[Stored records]
┌────────

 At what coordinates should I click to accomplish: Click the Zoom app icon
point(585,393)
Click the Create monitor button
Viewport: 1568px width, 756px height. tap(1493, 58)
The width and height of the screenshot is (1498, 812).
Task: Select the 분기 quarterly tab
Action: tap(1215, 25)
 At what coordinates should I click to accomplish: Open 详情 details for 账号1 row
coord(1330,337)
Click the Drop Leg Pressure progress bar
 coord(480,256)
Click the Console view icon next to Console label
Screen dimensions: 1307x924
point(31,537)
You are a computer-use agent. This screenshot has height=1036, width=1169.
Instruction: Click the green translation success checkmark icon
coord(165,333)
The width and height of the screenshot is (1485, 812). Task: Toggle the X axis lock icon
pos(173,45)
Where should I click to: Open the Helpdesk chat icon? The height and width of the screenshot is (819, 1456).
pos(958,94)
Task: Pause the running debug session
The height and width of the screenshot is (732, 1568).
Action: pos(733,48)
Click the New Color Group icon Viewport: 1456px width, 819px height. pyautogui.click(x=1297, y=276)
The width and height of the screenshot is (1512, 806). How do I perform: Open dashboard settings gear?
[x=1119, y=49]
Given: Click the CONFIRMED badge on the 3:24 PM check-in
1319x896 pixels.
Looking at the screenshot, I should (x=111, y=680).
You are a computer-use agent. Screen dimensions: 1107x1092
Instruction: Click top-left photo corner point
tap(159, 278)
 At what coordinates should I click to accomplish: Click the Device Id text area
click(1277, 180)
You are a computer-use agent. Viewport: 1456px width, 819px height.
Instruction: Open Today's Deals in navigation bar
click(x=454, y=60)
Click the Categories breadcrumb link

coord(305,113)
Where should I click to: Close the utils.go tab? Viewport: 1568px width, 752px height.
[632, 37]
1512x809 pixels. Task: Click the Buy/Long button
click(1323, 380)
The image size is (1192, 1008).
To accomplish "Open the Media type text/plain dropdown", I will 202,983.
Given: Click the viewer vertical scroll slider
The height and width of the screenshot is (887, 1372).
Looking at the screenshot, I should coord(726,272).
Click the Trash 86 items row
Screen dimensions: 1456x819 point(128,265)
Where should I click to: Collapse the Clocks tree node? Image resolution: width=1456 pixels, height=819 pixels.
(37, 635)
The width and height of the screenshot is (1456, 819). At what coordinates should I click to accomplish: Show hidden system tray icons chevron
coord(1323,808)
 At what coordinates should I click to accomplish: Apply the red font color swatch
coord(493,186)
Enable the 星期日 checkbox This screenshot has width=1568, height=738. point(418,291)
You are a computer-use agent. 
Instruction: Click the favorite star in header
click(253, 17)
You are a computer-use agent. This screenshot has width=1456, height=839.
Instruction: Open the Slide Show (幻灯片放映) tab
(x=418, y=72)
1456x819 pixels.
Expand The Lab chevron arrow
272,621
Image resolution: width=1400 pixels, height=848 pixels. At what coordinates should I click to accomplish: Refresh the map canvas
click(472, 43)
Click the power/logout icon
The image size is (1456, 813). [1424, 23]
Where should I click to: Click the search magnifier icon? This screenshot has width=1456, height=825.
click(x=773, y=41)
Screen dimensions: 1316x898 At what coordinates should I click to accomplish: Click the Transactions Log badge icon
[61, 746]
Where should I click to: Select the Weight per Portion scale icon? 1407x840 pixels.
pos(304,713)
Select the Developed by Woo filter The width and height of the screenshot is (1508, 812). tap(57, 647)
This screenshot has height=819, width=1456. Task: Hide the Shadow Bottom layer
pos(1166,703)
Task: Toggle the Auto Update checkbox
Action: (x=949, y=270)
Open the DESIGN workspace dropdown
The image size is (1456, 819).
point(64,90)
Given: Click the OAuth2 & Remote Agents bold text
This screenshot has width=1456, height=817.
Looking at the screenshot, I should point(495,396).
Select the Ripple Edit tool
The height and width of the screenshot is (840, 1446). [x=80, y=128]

└────────

**Instructions to follow:** Every line above needs to be retyped exactly.

**Solution for this exercise:**
 At what coordinates should I click to accomplish: Click the Zoom app icon
point(585,393)
Click the Create monitor button
Viewport: 1568px width, 756px height. tap(1493, 58)
The width and height of the screenshot is (1498, 812).
Task: Select the 분기 quarterly tab
Action: tap(1215, 25)
 At what coordinates should I click to accomplish: Open 详情 details for 账号1 row
coord(1330,337)
Click the Drop Leg Pressure progress bar
 coord(480,256)
Click the Console view icon next to Console label
Screen dimensions: 1307x924
point(31,537)
You are a computer-use agent. This screenshot has height=1036, width=1169.
Instruction: Click the green translation success checkmark icon
coord(165,333)
The width and height of the screenshot is (1485, 812). Task: Toggle the X axis lock icon
pos(173,45)
Where should I click to: Open the Helpdesk chat icon? The height and width of the screenshot is (819, 1456).
pos(958,94)
Task: Pause the running debug session
The height and width of the screenshot is (732, 1568).
Action: pos(733,48)
Click the New Color Group icon Viewport: 1456px width, 819px height. pyautogui.click(x=1297, y=276)
The width and height of the screenshot is (1512, 806). How do I perform: Open dashboard settings gear?
[x=1119, y=49]
Given: Click the CONFIRMED badge on the 3:24 PM check-in
1319x896 pixels.
Looking at the screenshot, I should (x=111, y=680).
You are a computer-use agent. Screen dimensions: 1107x1092
Instruction: Click top-left photo corner point
tap(159, 278)
 At what coordinates should I click to accomplish: Click the Device Id text area
click(1277, 180)
You are a computer-use agent. Viewport: 1456px width, 819px height.
Instruction: Open Today's Deals in navigation bar
click(x=454, y=60)
Click the Categories breadcrumb link

coord(305,113)
Where should I click to: Close the utils.go tab? Viewport: 1568px width, 752px height.
[632, 37]
1512x809 pixels. Task: Click the Buy/Long button
click(1323, 380)
The image size is (1192, 1008).
To accomplish "Open the Media type text/plain dropdown", I will 202,983.
Given: Click the viewer vertical scroll slider
The height and width of the screenshot is (887, 1372).
Looking at the screenshot, I should coord(726,272).
Click the Trash 86 items row
Screen dimensions: 1456x819 point(128,265)
Where should I click to: Collapse the Clocks tree node? Image resolution: width=1456 pixels, height=819 pixels.
(37, 635)
The width and height of the screenshot is (1456, 819). At what coordinates should I click to accomplish: Show hidden system tray icons chevron
coord(1323,808)
 At what coordinates should I click to accomplish: Apply the red font color swatch
coord(493,186)
Enable the 星期日 checkbox This screenshot has width=1568, height=738. point(418,291)
You are a computer-use agent. 
Instruction: Click the favorite star in header
click(253, 17)
You are a computer-use agent. This screenshot has width=1456, height=839.
Instruction: Open the Slide Show (幻灯片放映) tab
(x=418, y=72)
1456x819 pixels.
Expand The Lab chevron arrow
272,621
Image resolution: width=1400 pixels, height=848 pixels. At what coordinates should I click to accomplish: Refresh the map canvas
click(472, 43)
Click the power/logout icon
The image size is (1456, 813). [1424, 23]
Where should I click to: Click the search magnifier icon? This screenshot has width=1456, height=825.
click(x=773, y=41)
Screen dimensions: 1316x898 At what coordinates should I click to accomplish: Click the Transactions Log badge icon
[61, 746]
Where should I click to: Select the Weight per Portion scale icon? 1407x840 pixels.
pos(304,713)
Select the Developed by Woo filter The width and height of the screenshot is (1508, 812). tap(57, 647)
This screenshot has height=819, width=1456. Task: Hide the Shadow Bottom layer
pos(1166,703)
Task: Toggle the Auto Update checkbox
Action: (x=949, y=270)
Open the DESIGN workspace dropdown
The image size is (1456, 819).
point(64,90)
Given: Click the OAuth2 & Remote Agents bold text
This screenshot has width=1456, height=817.
Looking at the screenshot, I should point(495,396).
Select the Ripple Edit tool
The height and width of the screenshot is (840, 1446). [x=80, y=128]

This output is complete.